=== ENTRIES PROVIDED ===

----

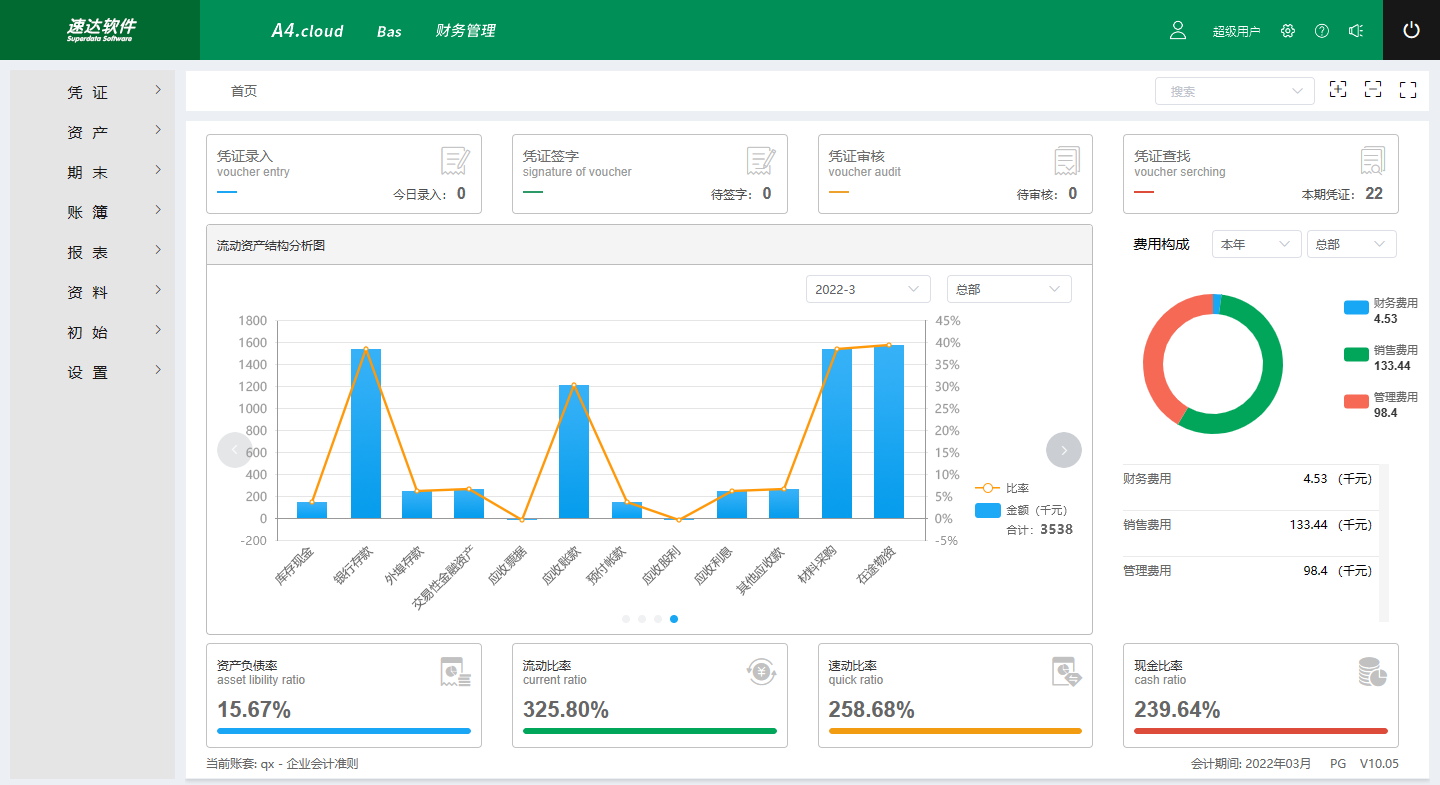This screenshot has width=1440, height=785.
Task: Click the speaker notification icon
Action: [x=1356, y=31]
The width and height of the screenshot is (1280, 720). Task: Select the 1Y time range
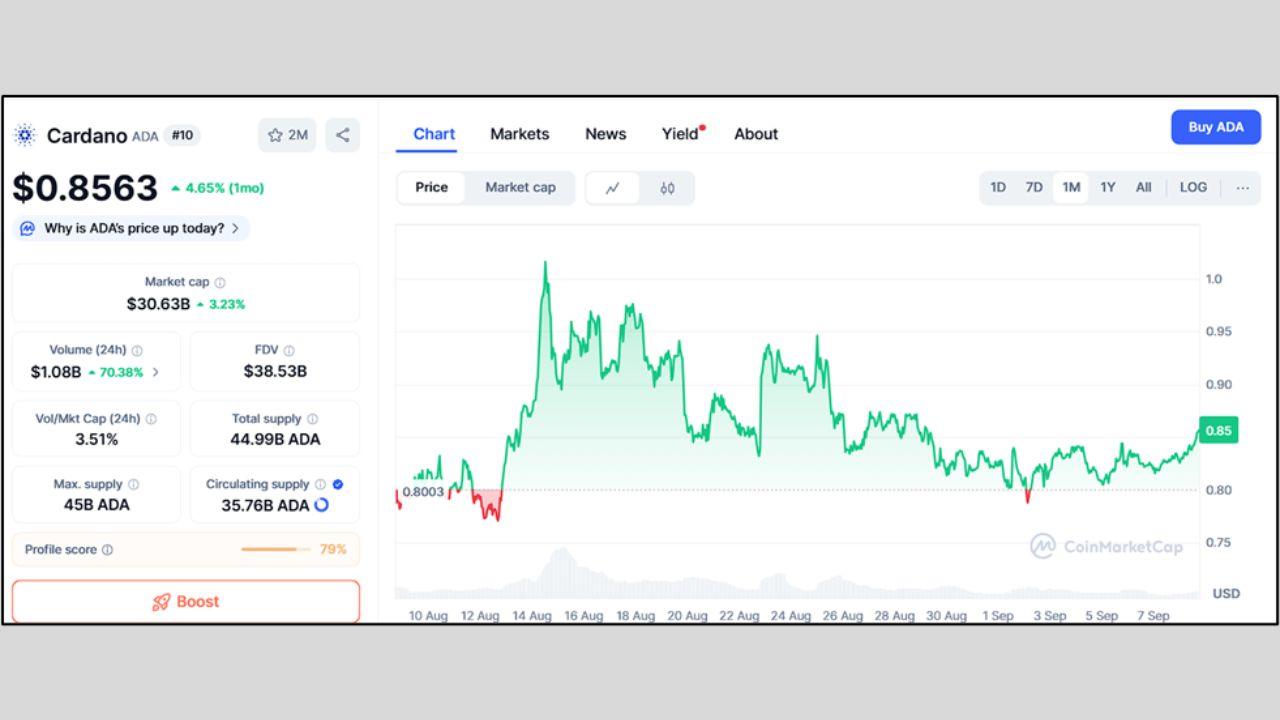(x=1107, y=187)
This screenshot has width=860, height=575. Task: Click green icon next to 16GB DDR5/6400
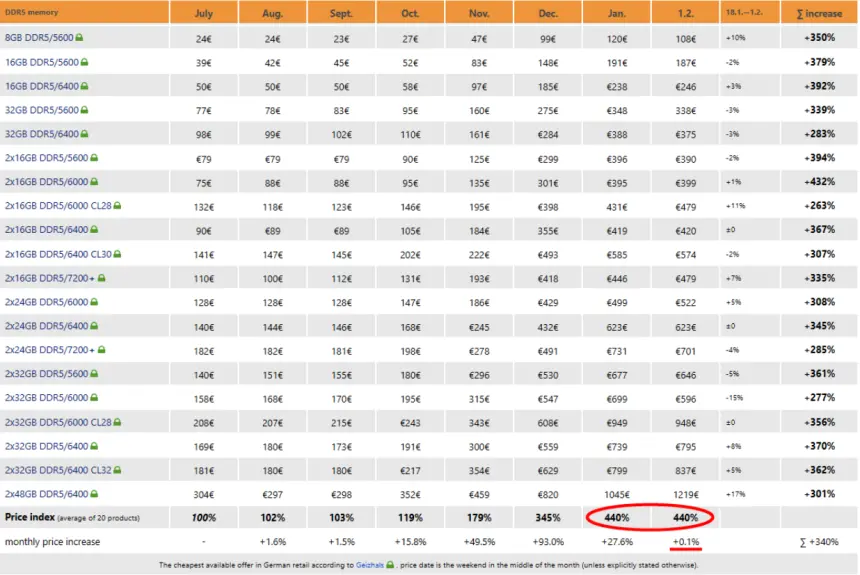(x=86, y=86)
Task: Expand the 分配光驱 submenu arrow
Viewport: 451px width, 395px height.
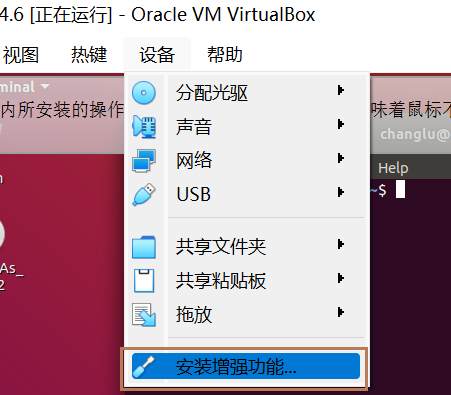Action: [x=340, y=90]
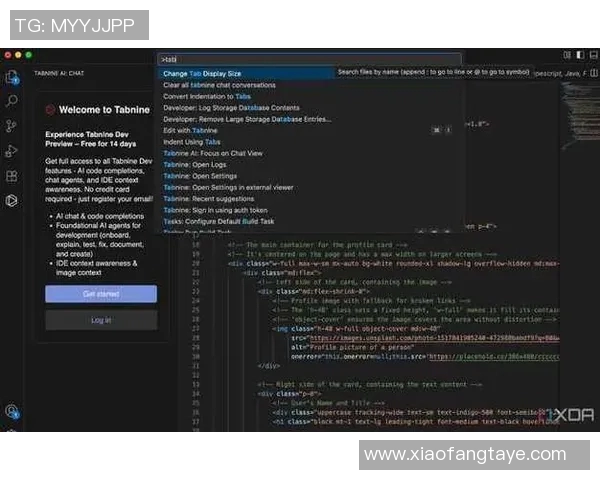The image size is (600, 480).
Task: Select 'Clear all tabnine chat conversations'
Action: [219, 85]
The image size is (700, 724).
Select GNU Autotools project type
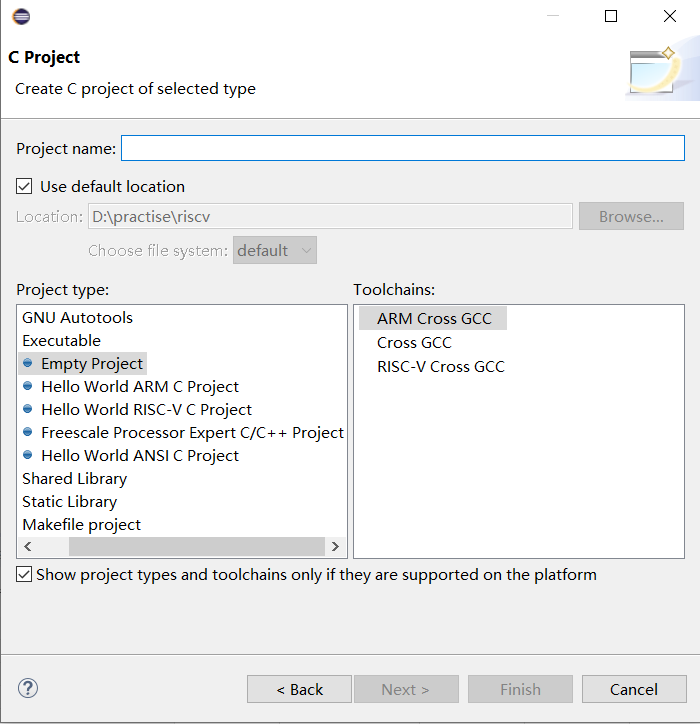click(77, 318)
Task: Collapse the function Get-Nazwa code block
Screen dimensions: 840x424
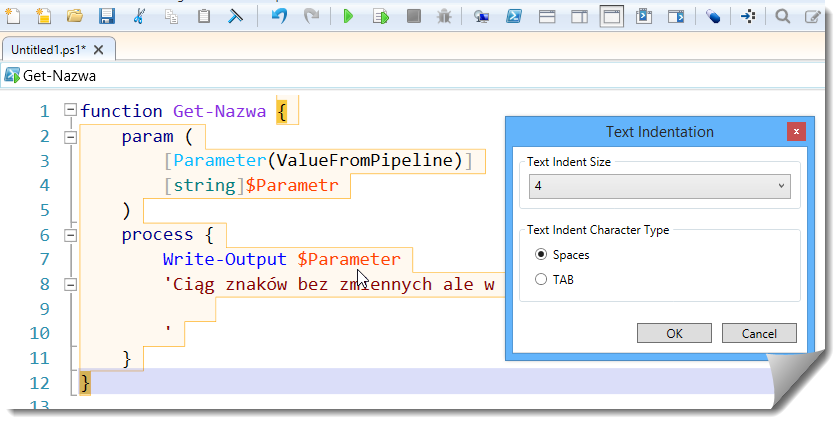Action: 69,111
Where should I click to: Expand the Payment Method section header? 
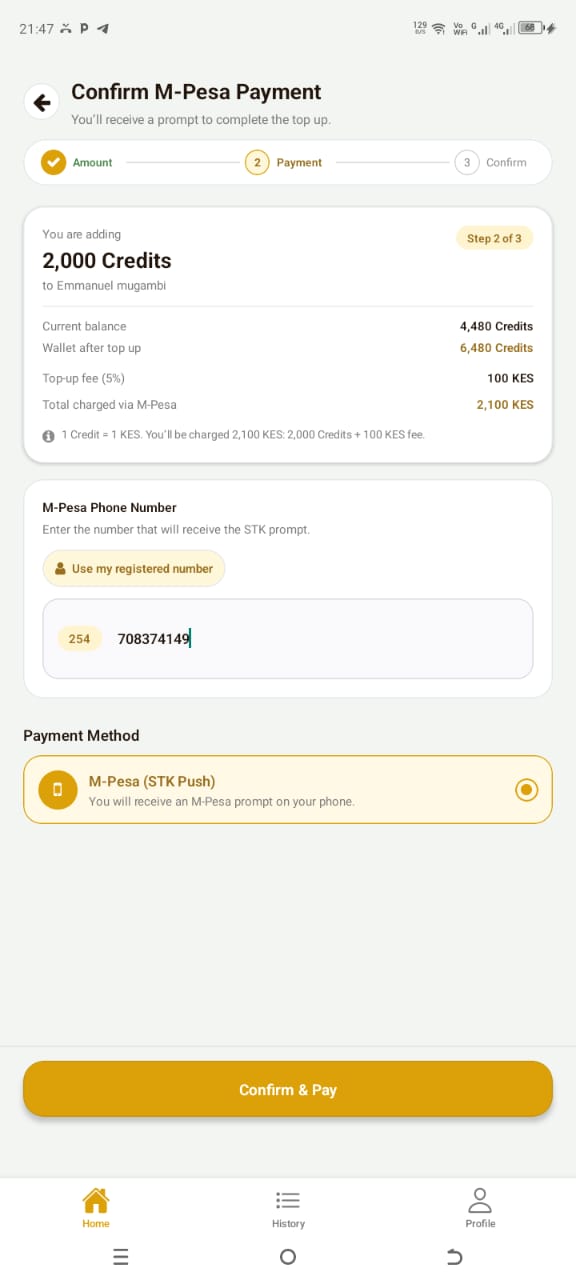(x=81, y=735)
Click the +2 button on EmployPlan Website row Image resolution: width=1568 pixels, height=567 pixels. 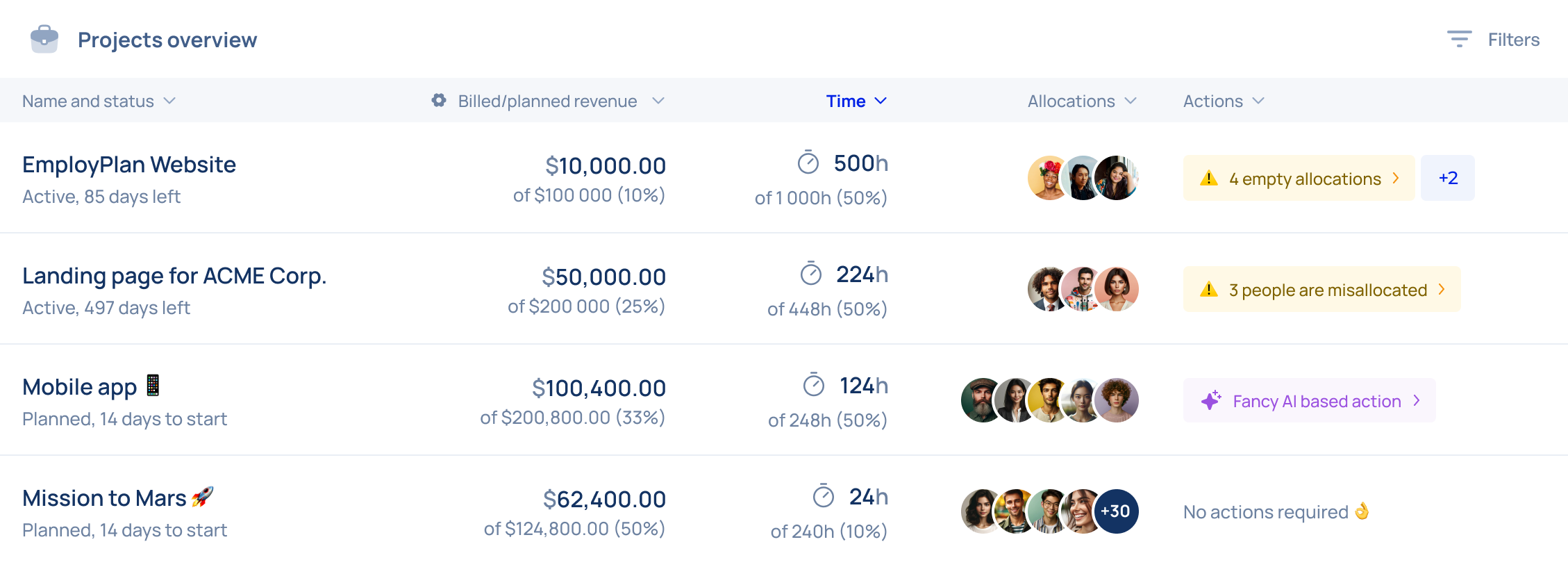click(x=1448, y=178)
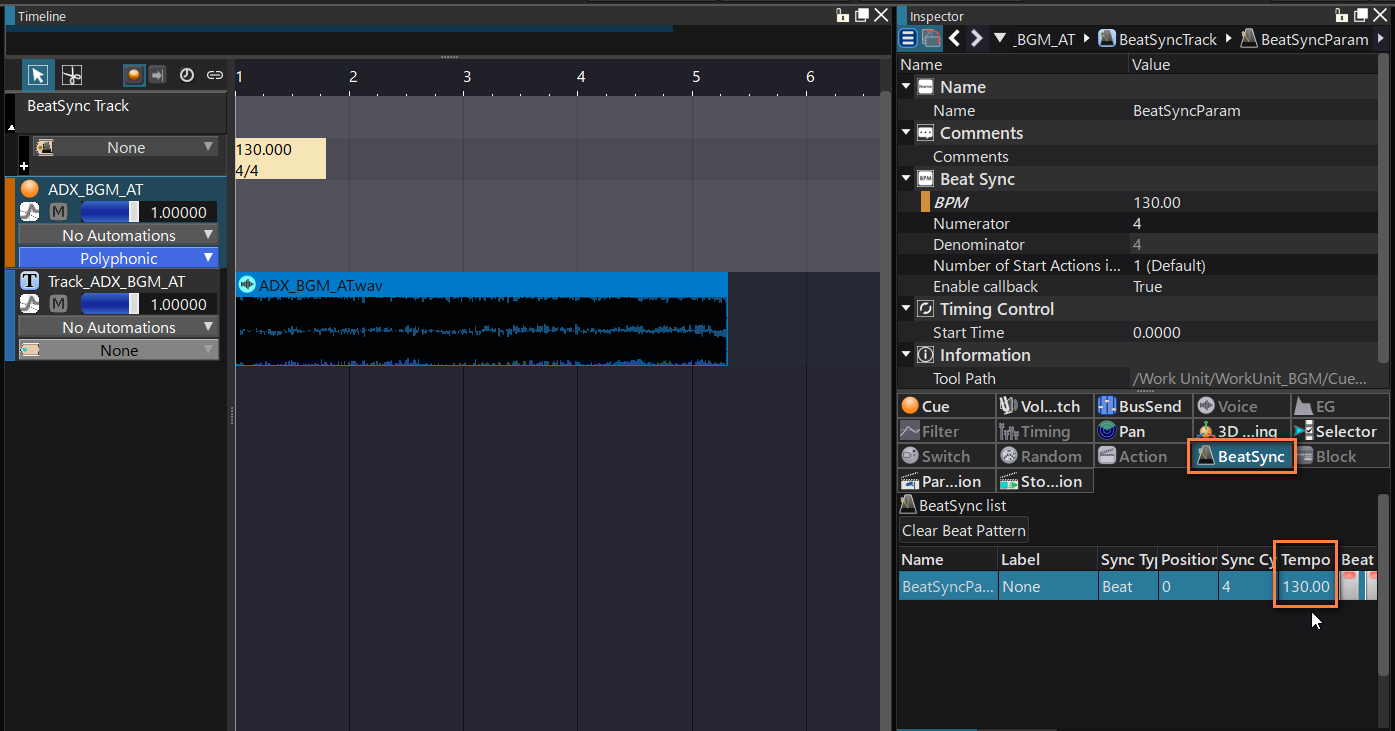Mute the Track_ADX_BGM_AT track
This screenshot has width=1395, height=731.
pos(58,304)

----

=== EXERCISE ===
Look above for the line with "The width and" and the line with "Task: Expand the 分配光驱 submenu arrow". Copy them and every line between, exactly, but no pictures.

=== ANSWER BOX ===
The width and height of the screenshot is (1280, 720). Task: Select the 1Y time range
(x=1107, y=187)
This screenshot has width=860, height=575. Task: Click green icon next to 16GB DDR5/6400
(x=86, y=86)
Task: Expand the 分配光驱 submenu arrow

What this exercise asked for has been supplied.